SGDRegressor(eta0=0.1, max_iter=100, tol=0.0001)

In [47]:
sgd_reg.n_iter_

14

### Generate the error metrics

In [48]:
#Train RMSE
reg_train_pred = sgd_reg.predict(train_x)

train_mse = mean_squared_error(train_y, reg_train_pred)

train_rmse = np.sqrt(mean_squared_error (train_y, reg_train_pred))

print('Train RMSE: {}' .format(train_rmse))

Train RMSE: 169256.26466514188


In [49]:
#Test RMSE
reg_test_pred = sgd_reg.predict(test_x)

test_mse = mean_squared_error (test_y, reg_test_pred)

test_rmse = np.sqrt(mean_squared_error (test_y, reg_test_pred))

print('Test RMSE: {}' .format(test_rmse))

Test RMSE: 168676.08501081952


# Try ElasticNet in SGD

In [50]:
from sklearn.linear_model import SGDRegressor 

# tol = stopping criterion
# eta0 = learning rate
# penalty = regularization term
# max_iter = number of passes over training data (i.e., epochs)

sgd_reg = SGDRegressor(max_iter=100, penalty= 'elasticnet', eta0=0.1, tol=0.0001) 

sgd_reg.fit(train_x, train_y)

  return f(*args, **kwargs)


SGDRegressor(eta0=0.1, max_iter=100, penalty='elasticnet', tol=0.0001)

In [51]:
sgd_reg.n_iter_

19

### Generate the error metrics

In [52]:
#Train RMSE
reg_train_pred = sgd_reg.predict(train_x)

train_mse = mean_squared_error(train_y, reg_train_pred)

train_rmse = np.sqrt(mean_squared_error (train_y, reg_train_pred))

print('Train RMSE: {}' .format(train_rmse))

Train RMSE: 183230.91471767923


In [53]:
#Test RMSE
reg_test_pred = sgd_reg.predict(test_x)

test_mse = mean_squared_error (test_y, reg_test_pred)
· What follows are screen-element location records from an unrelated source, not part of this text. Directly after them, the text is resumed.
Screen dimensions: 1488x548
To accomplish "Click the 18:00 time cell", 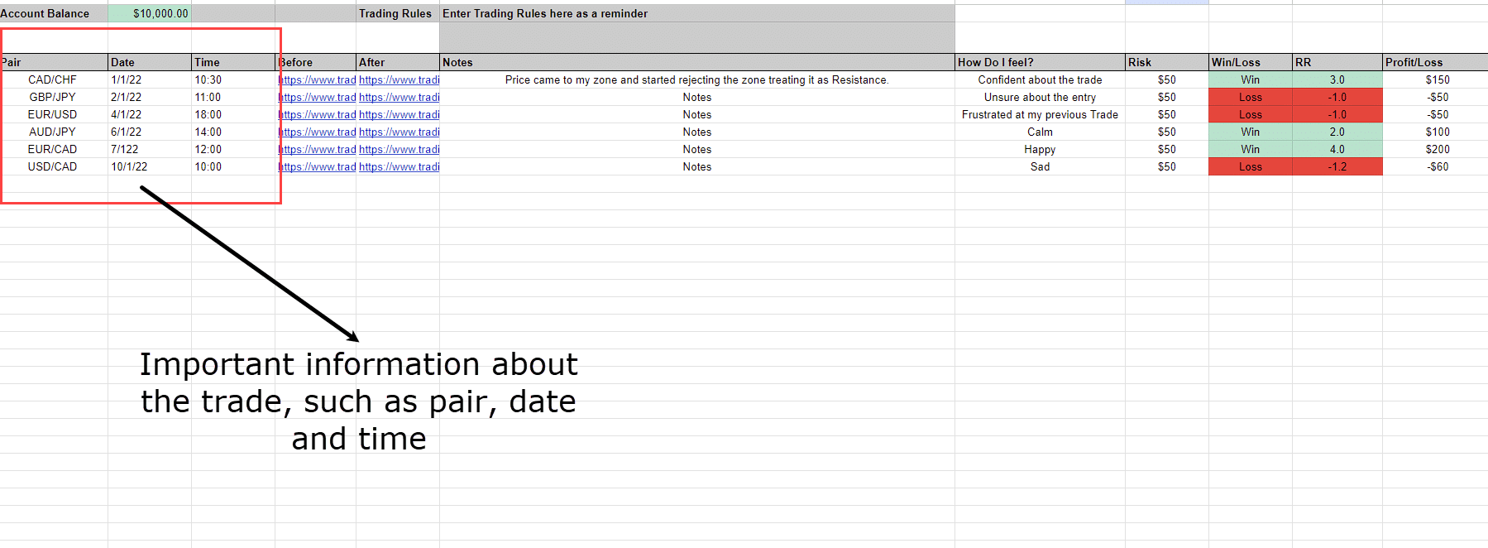I will pyautogui.click(x=208, y=115).
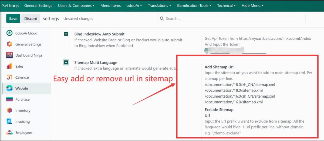Image resolution: width=324 pixels, height=141 pixels.
Task: Click the Menu Items menu entry
Action: [x=111, y=5]
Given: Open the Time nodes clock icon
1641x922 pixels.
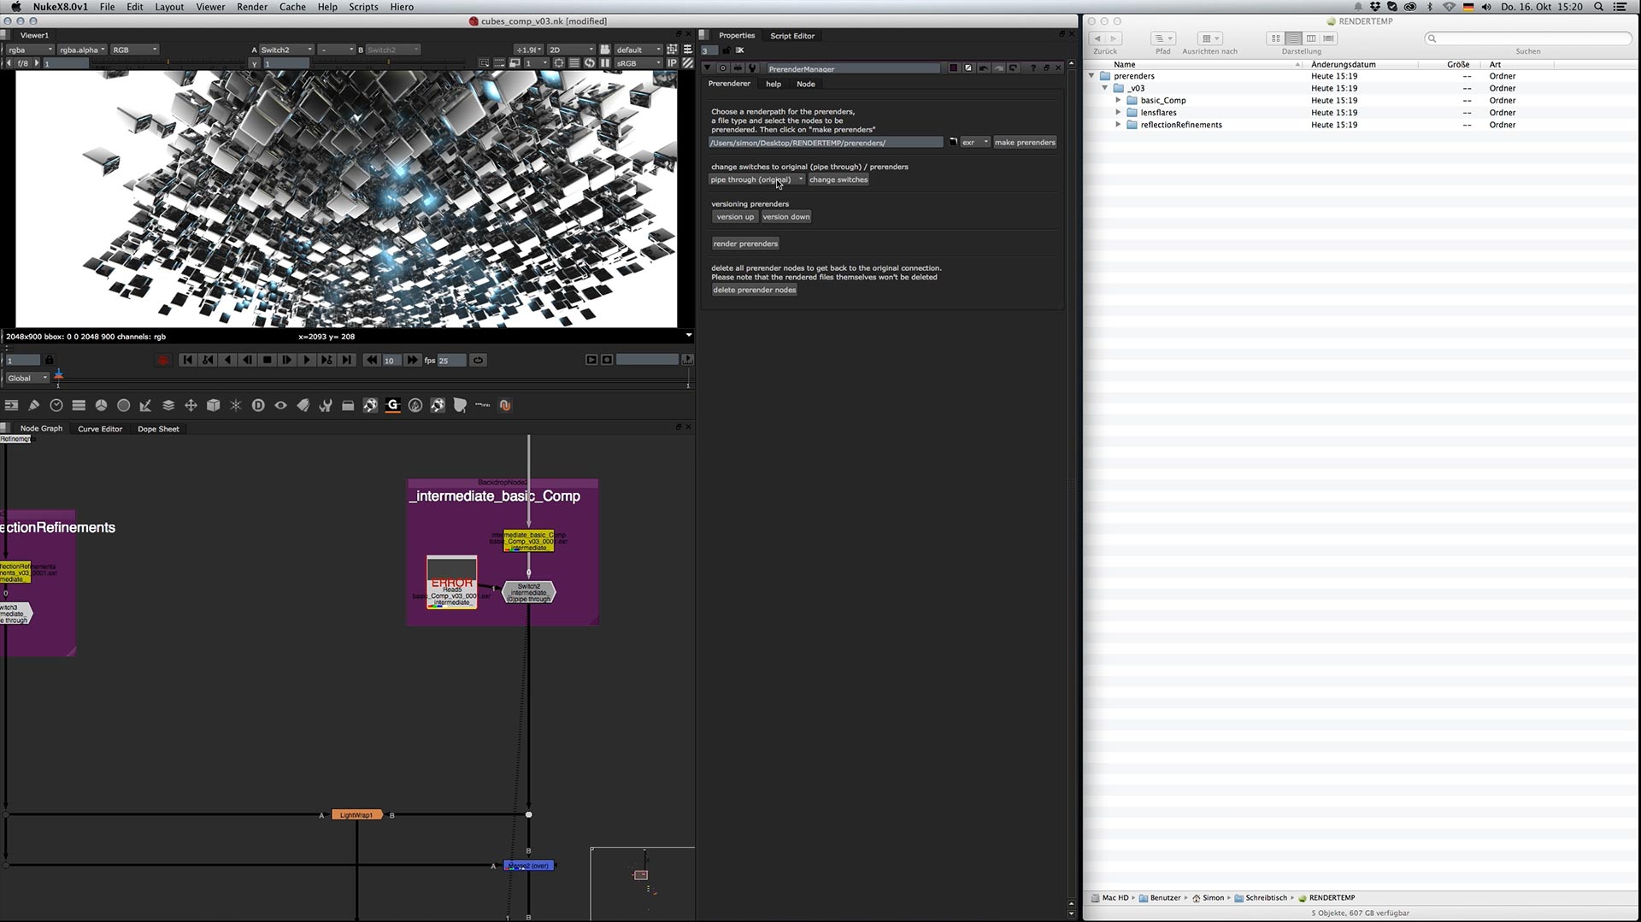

test_rmse = np.sqrt(mean_squared_error (test_y, reg_test_pred))

print('Test RMSE: {}' .format(test_rmse))

Test RMSE: 183728.7185970101


# Create Polynomial Features

Create polynomial features with degree = 2. 

In [54]:
from sklearn.preprocessing import PolynomialFeatures

# Create second degree terms and interaction terms
poly_features = PolynomialFeatures(degree=2).fit(train_x)

train_x_poly = poly_features.transform(train_x)
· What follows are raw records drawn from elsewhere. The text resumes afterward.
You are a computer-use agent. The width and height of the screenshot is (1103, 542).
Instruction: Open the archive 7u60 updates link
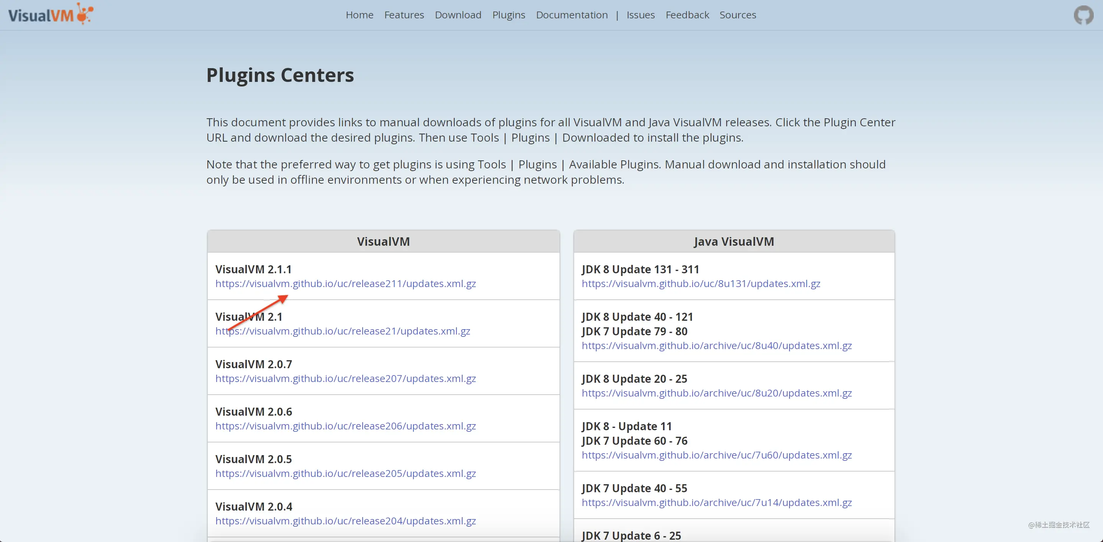(x=717, y=455)
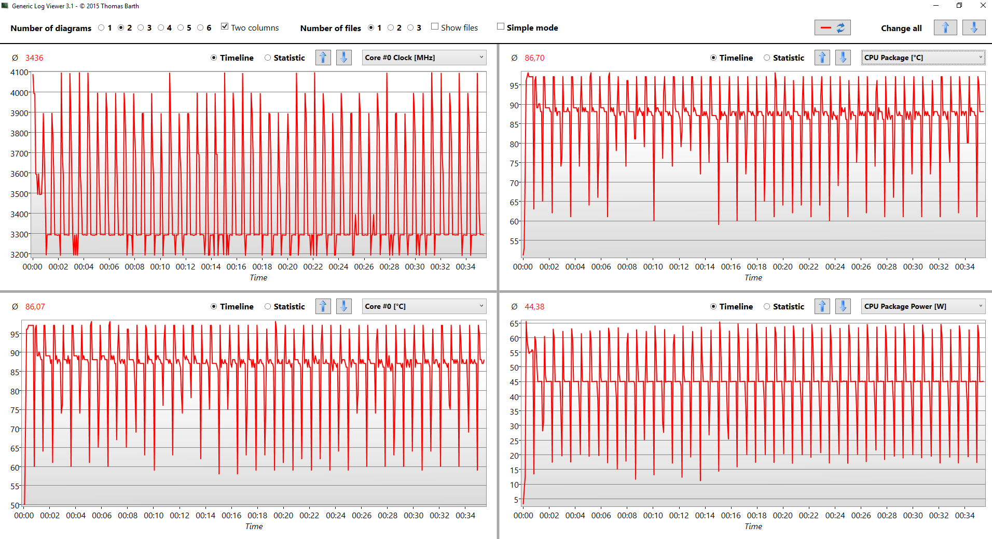Select 3 for Number of files
This screenshot has height=539, width=992.
point(410,28)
test_x_poly = poly_features.transform(test_x)

#Mind you, this will create the polynomial terms of the categorical variables too

#if degree=3, then it creates all combinations: a, a^2, a^3, b, b^2, b^3, a.b, a^2.b, a.b^2, a^2.b^2 

In [55]:
#We still fit a linear regression model

pol_lin_reg = LinearRegression()

pol_lin_reg.fit(train_x_poly, train_y)

LinearRegression()

In [56]:
#Train RMSE
reg_train_pred = pol_lin_reg.predict(train_x_poly)

train_mse = mean_squared_error(train_y, reg_train_pred)
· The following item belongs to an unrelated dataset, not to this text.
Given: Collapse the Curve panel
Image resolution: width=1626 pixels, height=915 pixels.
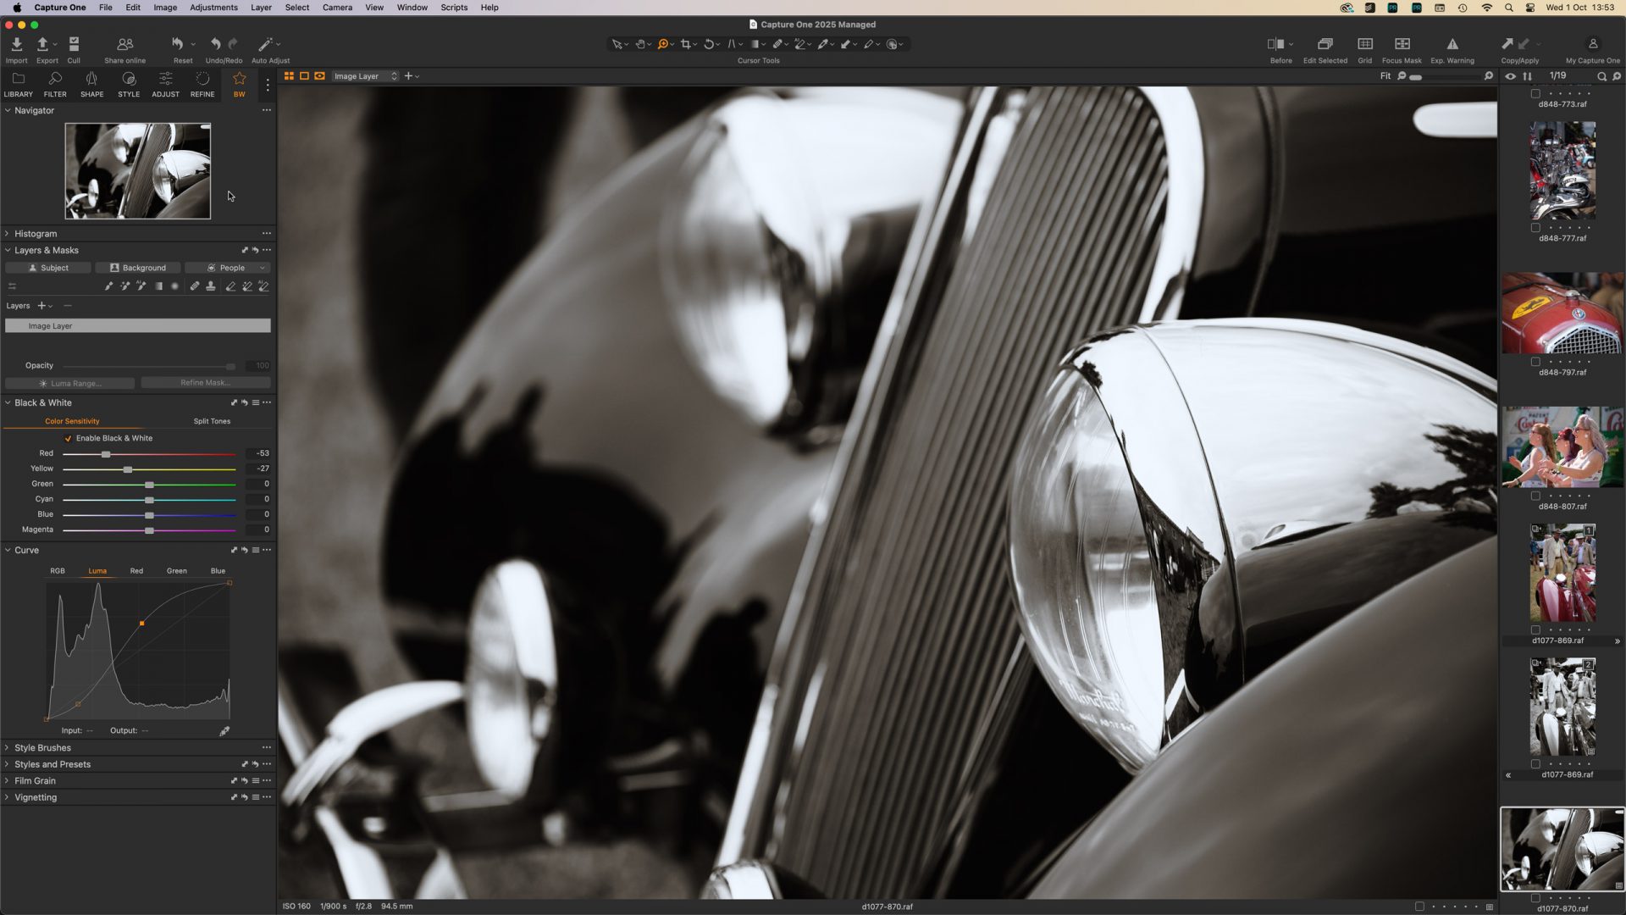Looking at the screenshot, I should point(8,550).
train_rmse = np.sqrt(mean_squared_error (train_y, reg_train_pred))

print('Train RMSE: {}' .format(train_rmse))

Train RMSE: 94461.6292176902


In [57]:
#Test RMSE
reg_test_pred = pol_lin_reg.predict(test_x_poly)

test_mse = mean_squared_error (test_y, reg_test_pred)

test_rmse = np.sqrt(mean_squared_error (test_y, reg_test_pred))

print('Test RMSE: {}' .format(test_rmse))

Test RMSE: 119907.10575167852


# Try L2 Regularization in SGD (with polynomial features)

In [2]:
#Stochastic Gradient:
sgd_reg_L2 = SGDRegressor(max_iter=50, alpha = 0.1, eta0=0.1, tol=0.0001)

sgd_reg_L2.fit(train_x, train_y)

NameError: name 'SGDRegressor' is not defined

### Generate the error metrics

In [92]:
#Train RMSE
reg_train_pred = sgd_reg_L2.predict(train_x)

train_mse = mean_squared_error(train_y, reg_train_pred)

train_rmse = np.sqrt(mean_squared_error (train_y, reg_train_pred))

print('Train RMSE: {}' .format(train_rmse))

Train RMSE: 212061.9520285425


In [93]:
#Test RMSE
reg_test_pred = sgd_reg_L2.predict(test_x)

test_mse = mean_squared_error (test_y, reg_test_pred)

test_rmse = np.sqrt(mean_squared_error (test_y, reg_test_pred))

print('Test RMSE: {}' .format(test_rmse))

Test RMSE: 204846.9980708624


# Discussion

Briefly answer the following questions: (2 points) 
1) Which model performs the best (and why)?<br>
2) Does the best model perform better than the baseline (and why)?<br>
3) Does the best model exhibit any overfitting; what did you do about it?